FHIR Chat · JSON vs XML · social

Stream: social

Topic: JSON vs XML


view this post on Zulip Yunwei Wang (May 26 2021 at 19:01):

Is there statistics on the percentage of FHIR data transferred using JSON vs XML?

view this post on Zulip Lloyd McKenzie (May 26 2021 at 22:56):

@James Agnew ?

view this post on Zulip James Agnew (May 28 2021 at 00:34):

@Yunwei Wang @Lloyd McKenzie interesting question.

It's hard to really get a fair answer, since HAPI's server answers in JSON by default unless the client expresses that it only wants a specific encoding.

So with that out of the way, I just did a quick grep of the request/response logs. It's actually kinda crazy just how skewed to JSON it is. Over the length of the most recent non-archived log file:

  • Client didn't specify a preference and got JSON: 71307 requests
  • Client requested JSON: 18435 requests
  • Client requested XML: 95 requests
  • Client requested Turtle: 64 requests

view this post on Zulip James Agnew (May 28 2021 at 00:36):

Really, a more fair way to do this would be to only count POST/PUT, since the client is forced to make a choice in that case for what payload type to send. Sadly I don't log the content type there.. I think I'll add that. :)

view this post on Zulip John Moehrke (May 28 2021 at 10:31):

those stats make XML look like an accident. I am not surprised.

view this post on Zulip Grahame Grieve (May 28 2021 at 10:32):

that is surprising.

view this post on Zulip John Moehrke (May 28 2021 at 10:34):

I wonder if Fire.Ly has skewed the other way?

- **Data lines**:
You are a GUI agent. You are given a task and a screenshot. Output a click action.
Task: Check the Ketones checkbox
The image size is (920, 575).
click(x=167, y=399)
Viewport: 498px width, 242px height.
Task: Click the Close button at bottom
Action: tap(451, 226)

- **Task requirements**:
- 1) Reproduce everything in the JSON versus XML thread from "Topic: JSON vs" down to "McKenzie interesting question.", word for word.
- 2) Write out the entries that follow the thread above, line for line and unchanged.

- **Exercise responses**:
- 1)
Topic: JSON vs XML


view this post on Zulip Yunwei Wang (May 26 2021 at 19:01):

Is there statistics on the percentage of FHIR data transferred using JSON vs XML?

view this post on Zulip Lloyd McKenzie (May 26 2021 at 22:56):

@James Agnew ?

view this post on Zulip James Agnew (May 28 2021 at 00:34):

@Yunwei Wang @Lloyd McKenzie interesting question.

- 2)
You are a GUI agent. You are given a task and a screenshot. Output a click action.
Task: Check the Ketones checkbox
The image size is (920, 575).
click(x=167, y=399)
Viewport: 498px width, 242px height.
Task: Click the Close button at bottom
Action: tap(451, 226)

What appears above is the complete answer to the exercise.